The volunteers, aged 12 and up, include locals as well as Front Range kids recruited through Volunteers for Outdoor Colorado. They operate in crews of about 10 people.

Crew leader Kevin Benavides, 15, of Bennett, took a break from hacking at a root with his Pulaski to explain the work. He said it takes about an hour to create 100 feet of trail. He’s volunteered with VOC for three years.

“I’ve done a lot of trails in Frisco and Cherry Creek,” Kevin said, adding that he’s in it for “just helping the environment and having fun.”

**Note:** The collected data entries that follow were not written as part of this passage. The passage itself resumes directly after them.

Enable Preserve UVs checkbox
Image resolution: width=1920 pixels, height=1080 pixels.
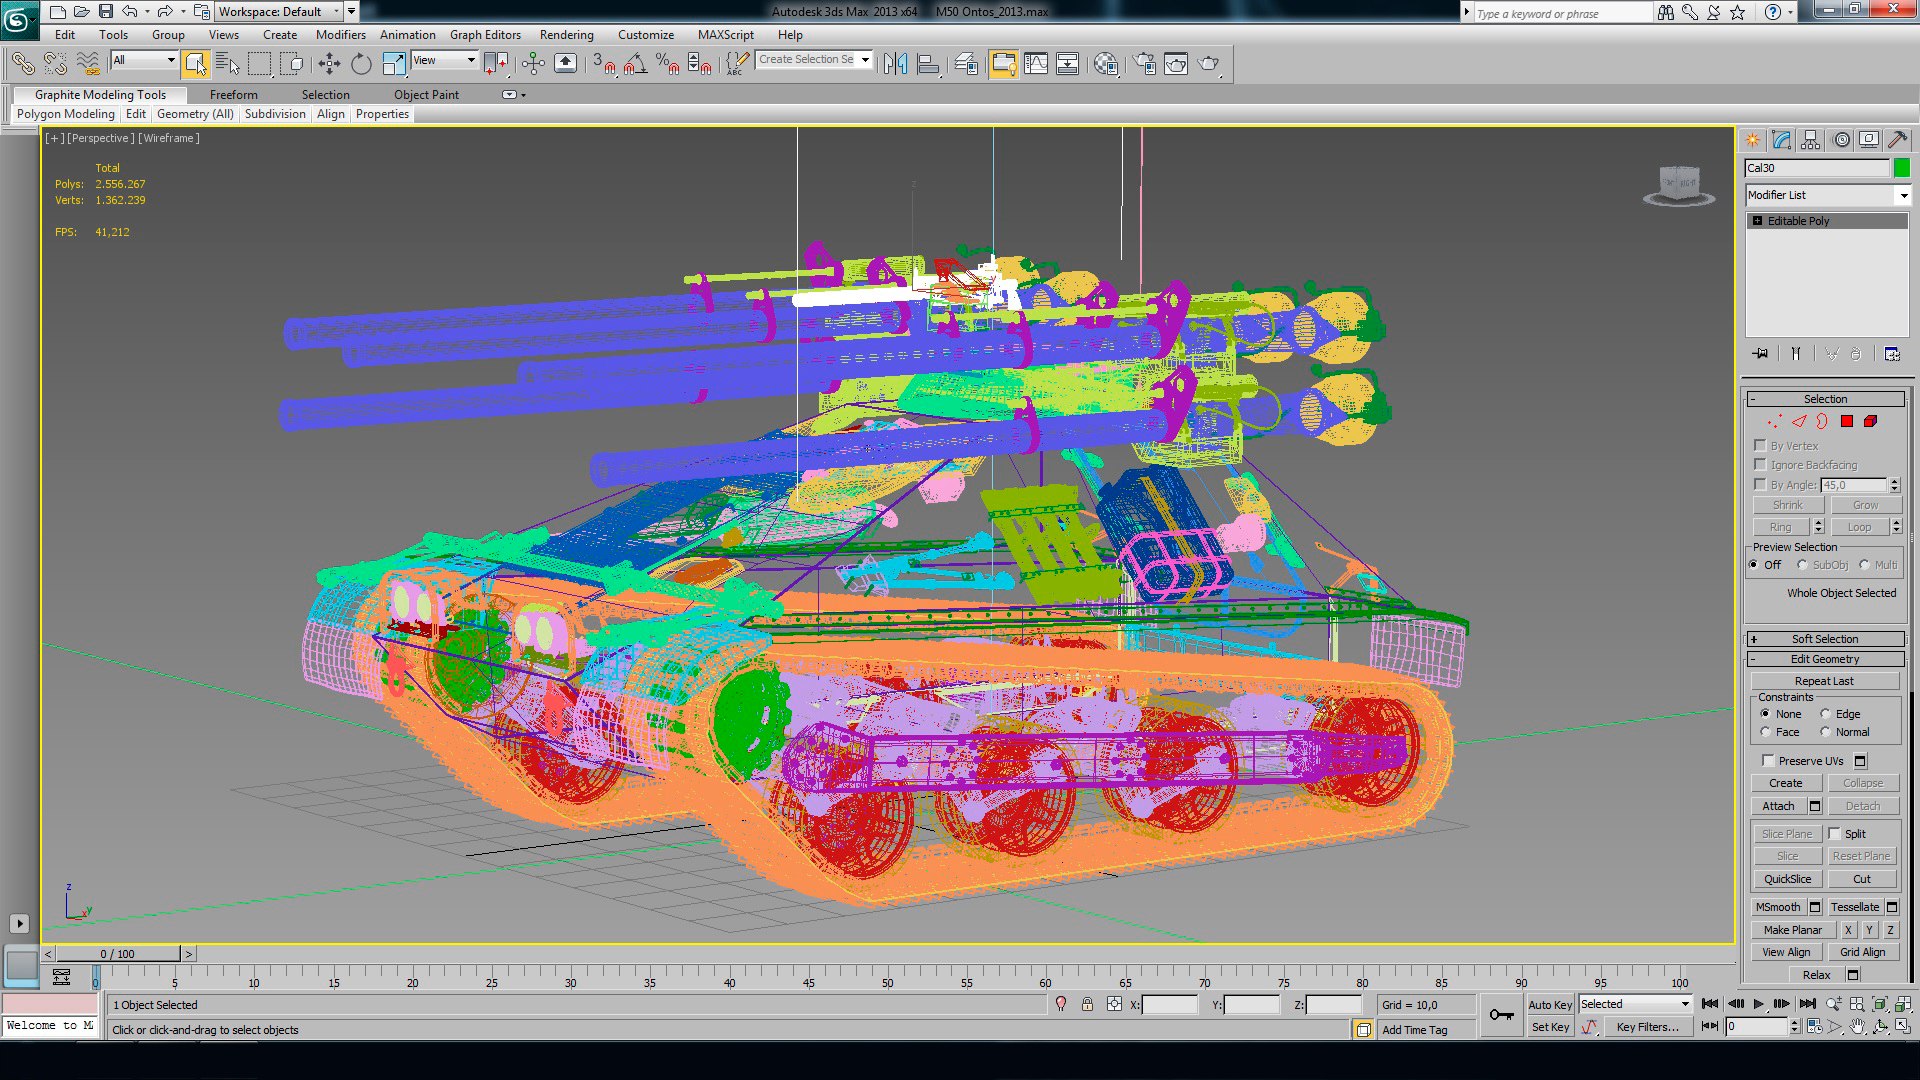coord(1768,761)
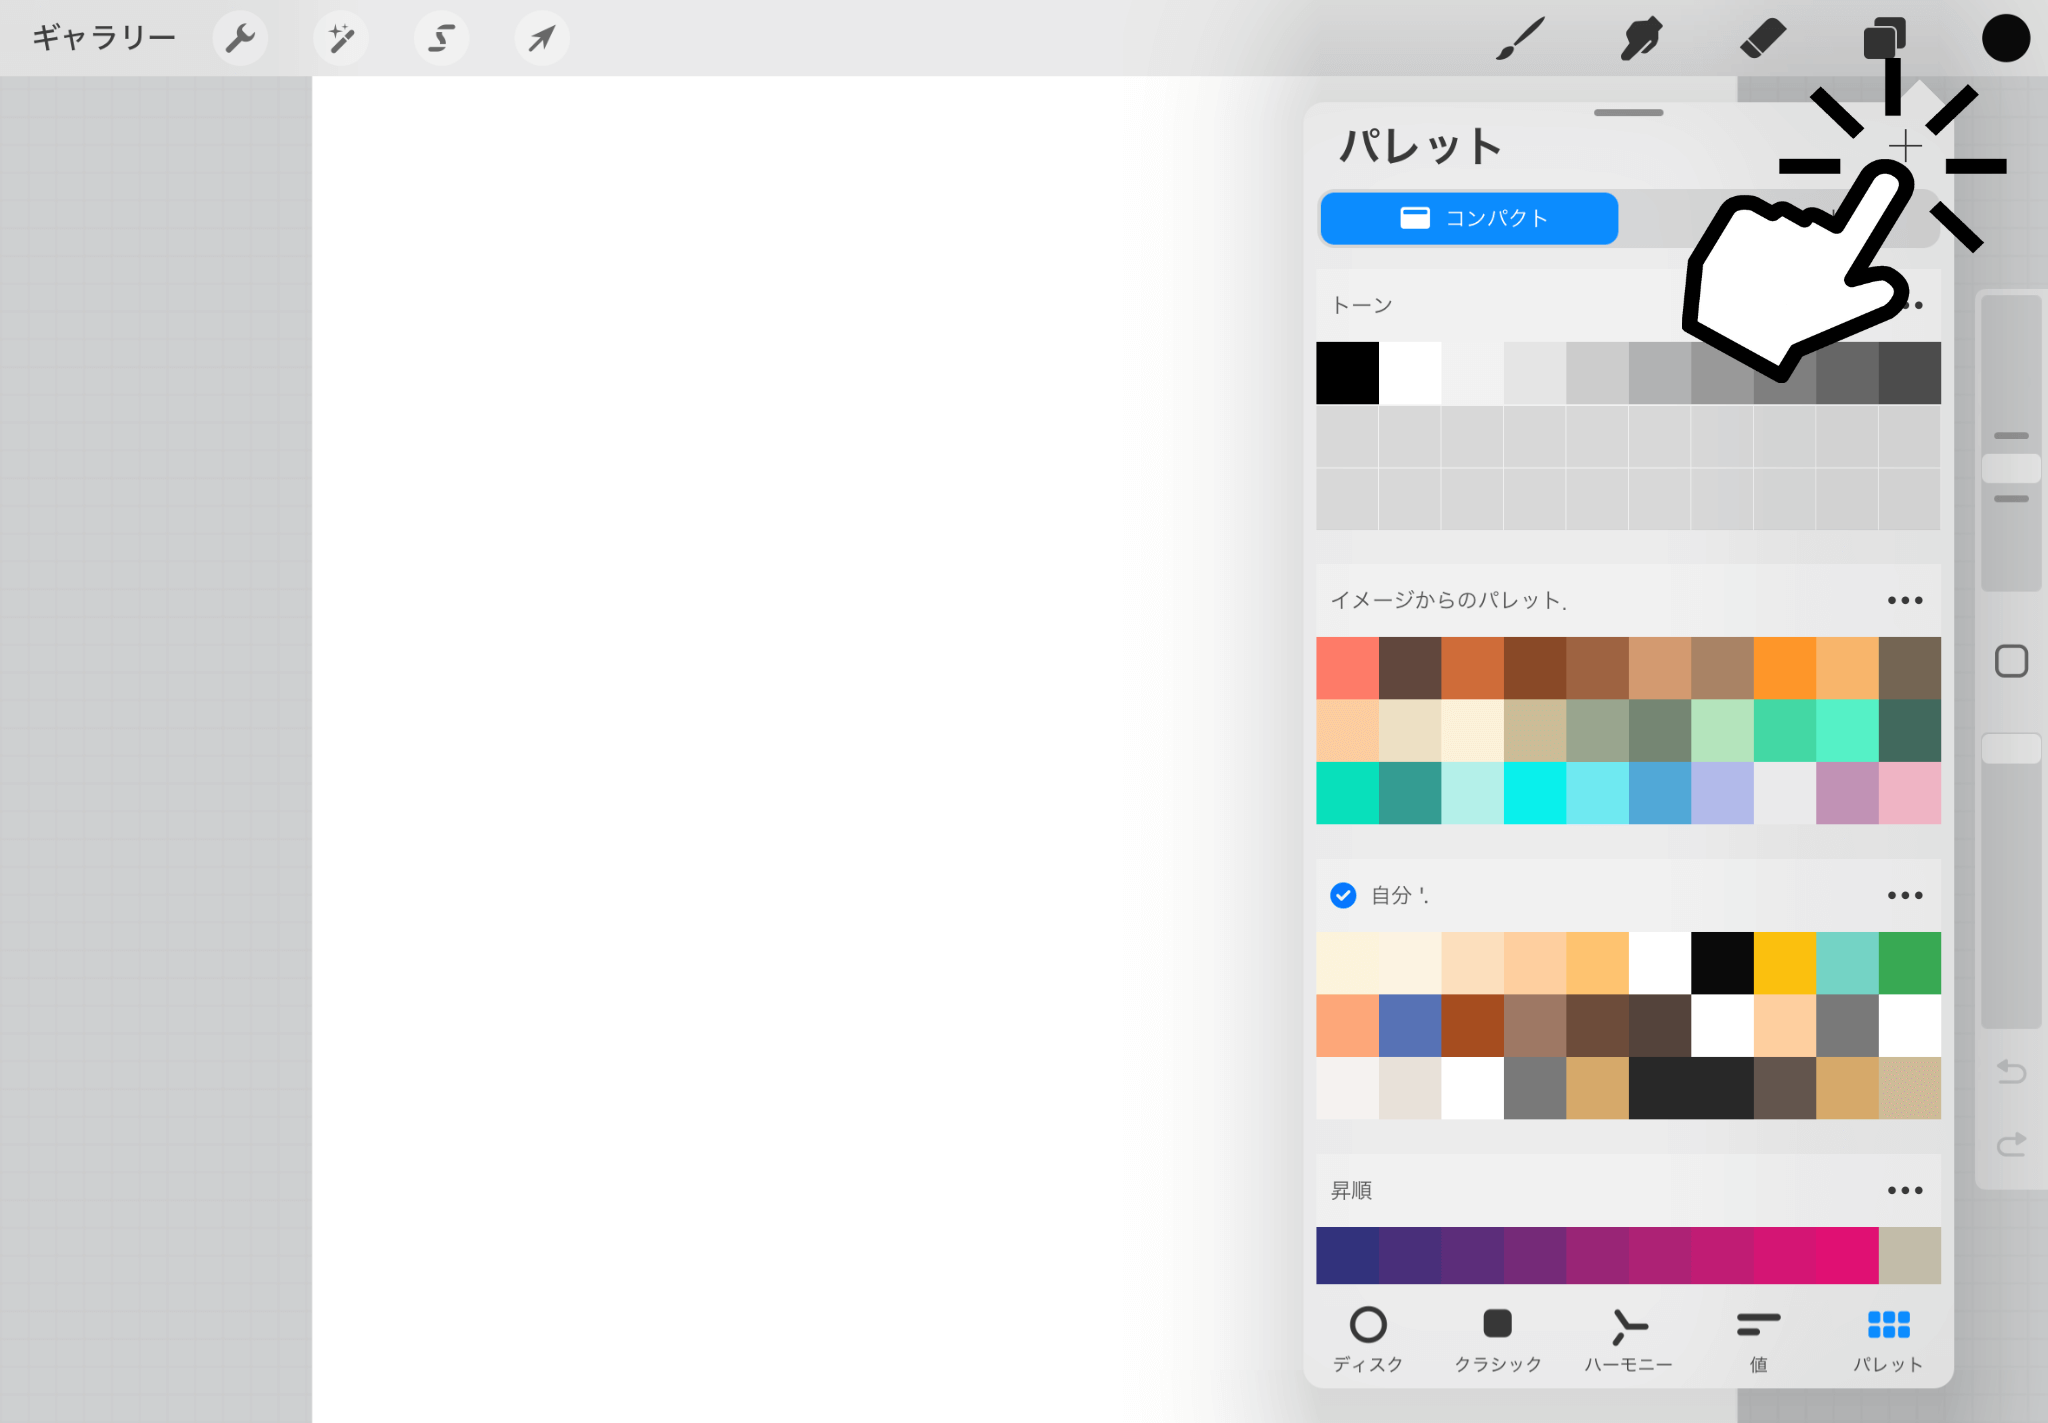Open the Layers panel icon
This screenshot has height=1423, width=2048.
(1884, 39)
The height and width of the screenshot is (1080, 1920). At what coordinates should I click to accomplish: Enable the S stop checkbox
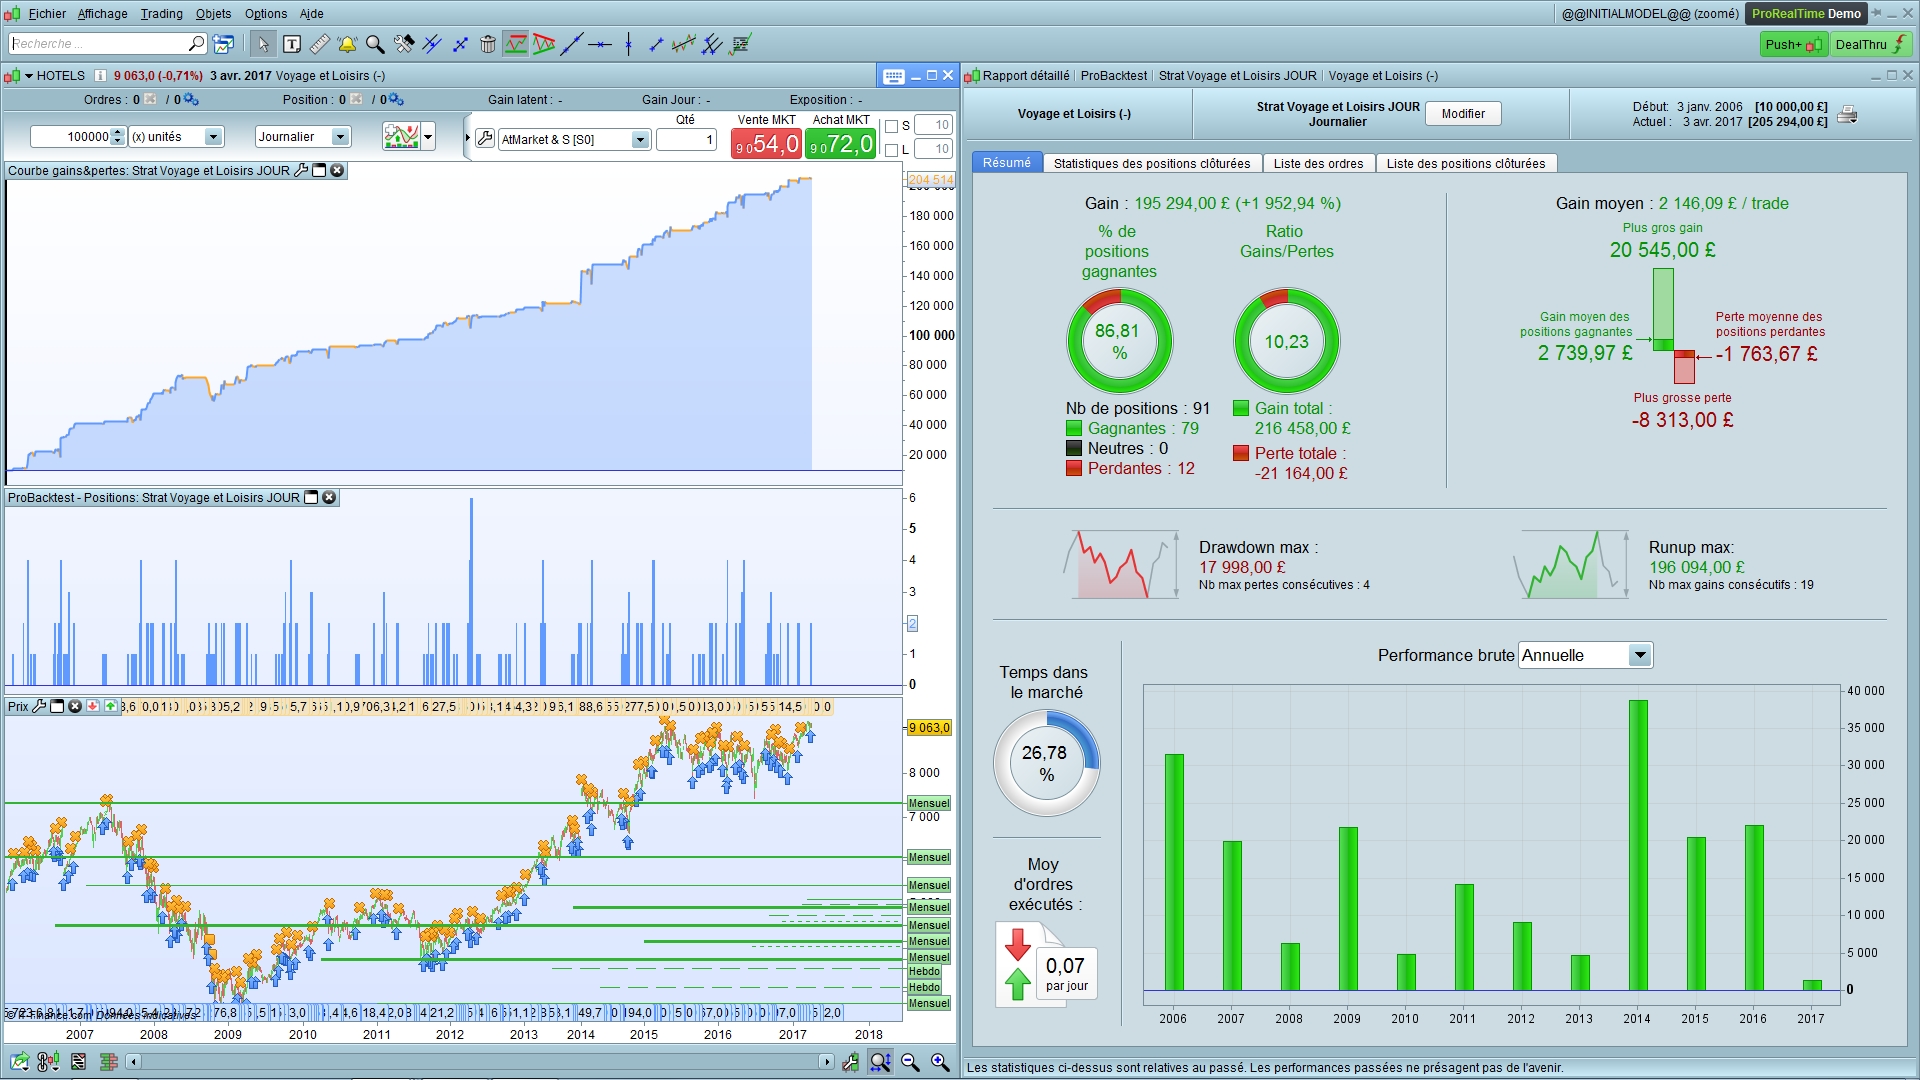(x=892, y=126)
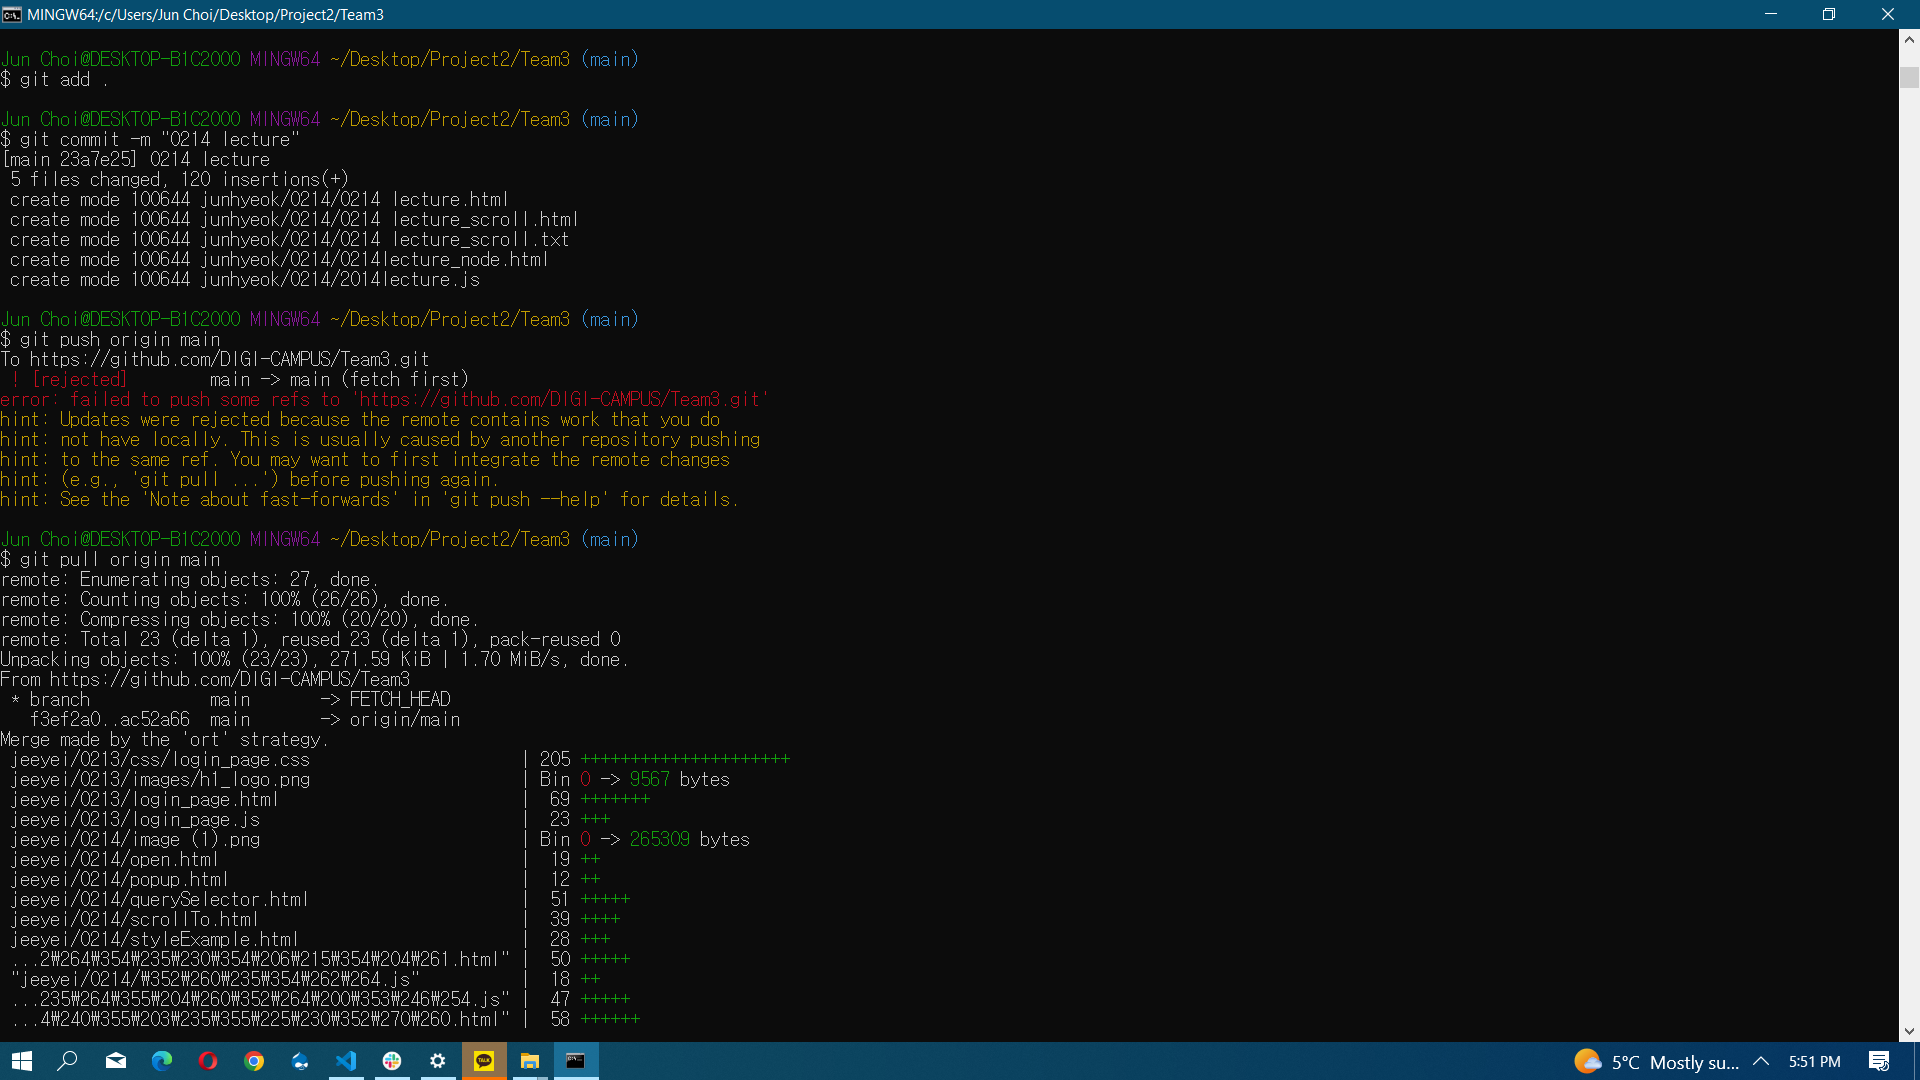Expand hidden system tray icons chevron
The image size is (1920, 1080).
[1761, 1061]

Turk’s Trail is named in honor of Turk Montepare, a key figure in acquiring the 1,842 acres of Golden Horseshoe backcountry that includes the trail.

The $42,000 project includes a grant of about $32,000 from the Colorado State Trails Grants Program, with the town and Summit County covering the difference, said Scott Reid, Breckenridge open space and trails planner.

“This was a big one, for sure,” he said, adding that having volunteers for the “vast majority” of the roughly 5,000 hours of labor helps lessen the cost.

The price includes the bridges and such support as on-site EMTs.

Wiley said creation of the trail began with ribbons tied to tree limbs to give a general idea of its path. Then big logs and other objects were removed.

Because Turk’s Trail will primarily be a mountain bike route, certain obstacles – like boulders, drop-offs and even tree stumps – were left intact.

“We put twists and turns and choke points,” Wiley said. “We’re trying to keep the corridor tight.”

Little red flags mark a more precise guide for the trail under the ribbons. Some of the areas include duff – squishy, forest-floor vegetation that includes pine needles, leaves, bark and more – as deep as 2 feet.

Susan Shain, 22, a U.S. Forest Service volunteer, was collecting duff in a bucket on the trail Saturday.

“We’re trying to get to the dirt layer so we can have a nice mountain bike trail here,” she said.

A turnpike is also being built to preserve a particularly moist part of the trail. Wiley said turnpikes elevate trails in part through rock fill “folded like a burrito” in a blanket.

Historic objects along the trail – like mining equipment and collapsed structures – are to be left untouched.

Fletcher Jacobs, youth program manager with VOC, said the “good turnout” this weekend may have something to do with the s’mores and camping the volunteers would enjoy Saturday night.

“We’ve done a lot of half-day or one-day programs in Denver,” he said, adding that overnight projects don’t happen so often.

He said the program would include education on mountain pine beetles from Forest Service and Friends of the Dillon Ranger District.

Reid said more volunteers are needed next weekend to have the trail complete by the end of July 26.

He said Friday will be more of a locals’ day, with Front Range volunteers helping the remainder of the weekend. About 100 people have committed to helping, but about 150 are needed.